Task 1 :: In the Smearsett Scar walk passage, how high is the trig-point on Smearsett?
Task 2 :: According to the Smearsett Scar walk passage, why was climbing the hill from the north the right choice? Answer in one to three sentences.
Task 3 :: How would you translate this sentence from the Smearsett Scar walk passage into Spanish: "We’ve seen no one on the trail since leaving the car an hour ago."
··· Source passage ···
There’s this soft wintry light, and a mostly clear sky, tending to a tobacco haze around the full sweep of the horizon. The sun is past the meridian now, the short day already maturing to shades of buttery mistiness. The hills and valleys are rendered in dynamic sweeps of luminous green and yellow-ochre as the light plays upon them, and all the crags and the long runs of dry-stone wall are etched in sharp relief by that pale, low slanting sun.

We can only be in the Yorkshire Dales, on top of Smearsett Scar to be precise. This is a fine hill, tucked away from casual view, though not far from the little market-town of Settle and I’m surprised it isn’t better known. We’ve seen no one on the trail since leaving the car an hour ago. I’m sure it’s well loved by Dalesmen hereabouts, but I suspect the day-tripping peak bagger is more likely to be on the hunt for bigger fish. Sure, they’ve been tearing up the Ribble to Horton since before dawn, in search of the three peaks, and that well worn circuit of the damned on which I’ve been casually bowled aside on more than one occasion. Meanwhile glorious Smearset here gets barely a look in, but I’m not complaining.

Adjoining Smearsett, to the west, we have Pot scar, its summit pricking the tranquil skyline with an inviting cairn, and between the two a precipitous escarpment falling away to the south. Thus far the climb has rewarded us with exquisite views and a sense of exhilaration out of all proportion to the relatively modest altitude and effort required to get here. We’ve left the car in Stainforth, and in a bit I’ll be taking you across the fell, to that cairn on Pot Scar, then down to the little hamlet of Feizor for a brew in the cafe there, then finally back along the valley. It’s an outing of between six and eight miles, depending on our choice of return, and already on its way to becoming one of the finest walks I’ve done in the Dales – apart from all the others of course.

Although there are good paths running either side of the hill, there was little on the map to actually guide us to the top – no well worn routes on the ground either, but on a fine day like this all became clear, and it was fairly easy to pick our way. We did the right thing, I think, tackling it from the north where that track runs up from Little Stainforth and gave us a good start on the day, plus spring-boarding a less precipitous approach to the summit. Our first glimpse of Smearsett from the Ribble was quite intimidating, but on closer acquaintance the ground proved easy enough and just a short detour to the trig-point at 363 meters.

And what a summit! What a fine sweep of the Dales! But don’t let that sunshine deceive you, this is December, closing down on the Solstice now, and not much heat in it. So don’t worry, I’m not for lingering any longer than the time it takes to grab a quick photograph or two. But in Summer this will be a grand place to settle down in the grass, to feel the  sun’s caress, and listen to the high twittering rapture of skylarks.

towards pot scar

Pot scar from Smearsett

So,… it’s an airy walk westwards now at an easy pace along the undulating escarpment, a route that seems little used, but we’re granted the courtesy of good stiles built into the various drystone walls to aid our passage, and to join the dots between vague twists of path. Pot Scar ends in precipitous crags above Feizor and a stout, bounding wall that tells us we must have missed a more obvious way off. But an easy detour north brings us back onto that track running up from Little Stainforth, and leads us safely into Feizor, amid the most spectacular rolling hills and limestone crags.
··· Record set ···
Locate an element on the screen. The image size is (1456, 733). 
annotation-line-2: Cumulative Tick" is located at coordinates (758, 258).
···
··· Record set ···
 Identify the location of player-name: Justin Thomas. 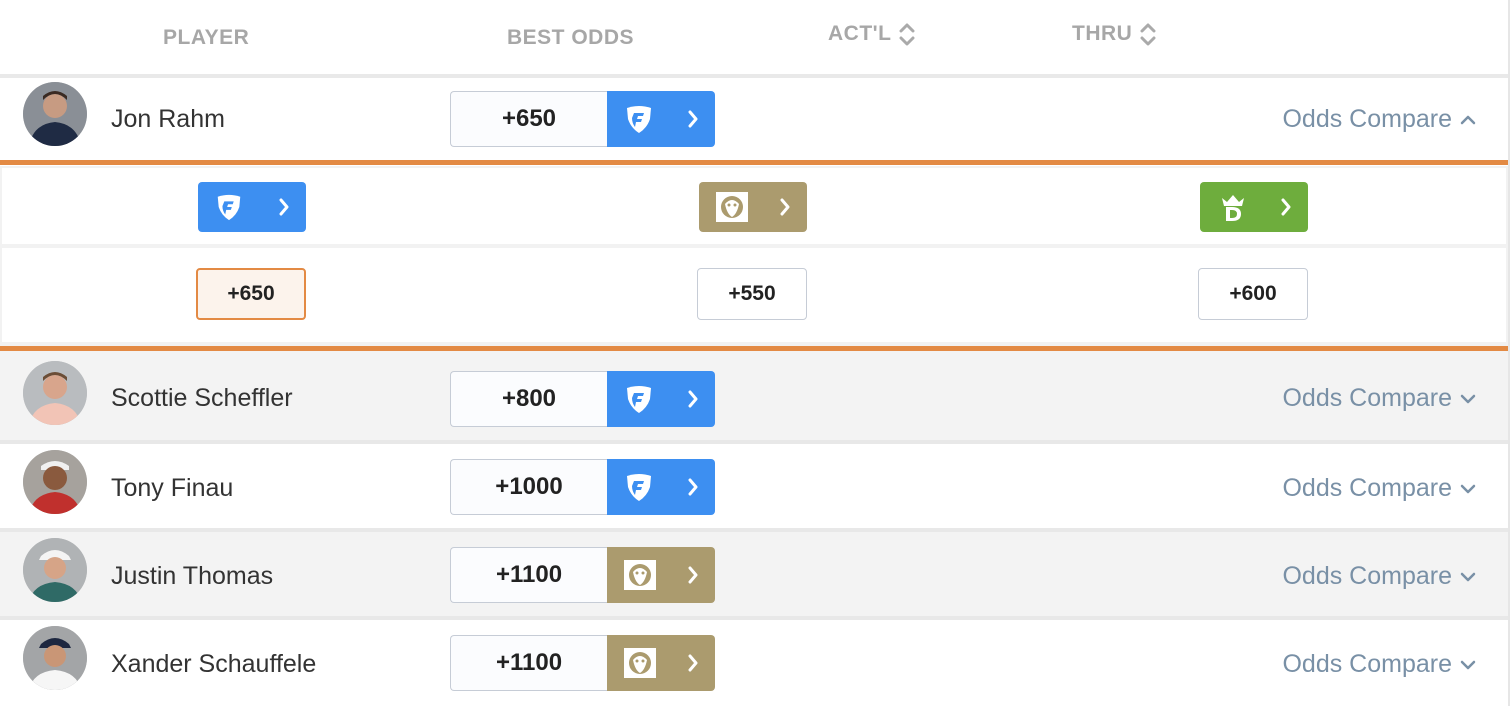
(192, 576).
···
Answer box 1 :: 363 meters.

Answer box 2 :: The track running up from Little Stainforth on the north side gave the walkers a good start on the day. It also led to a less precipitous approach to the summit.

Answer box 3 :: No hemos visto a nadie en el sendero desde que dejamos el coche hace una hora.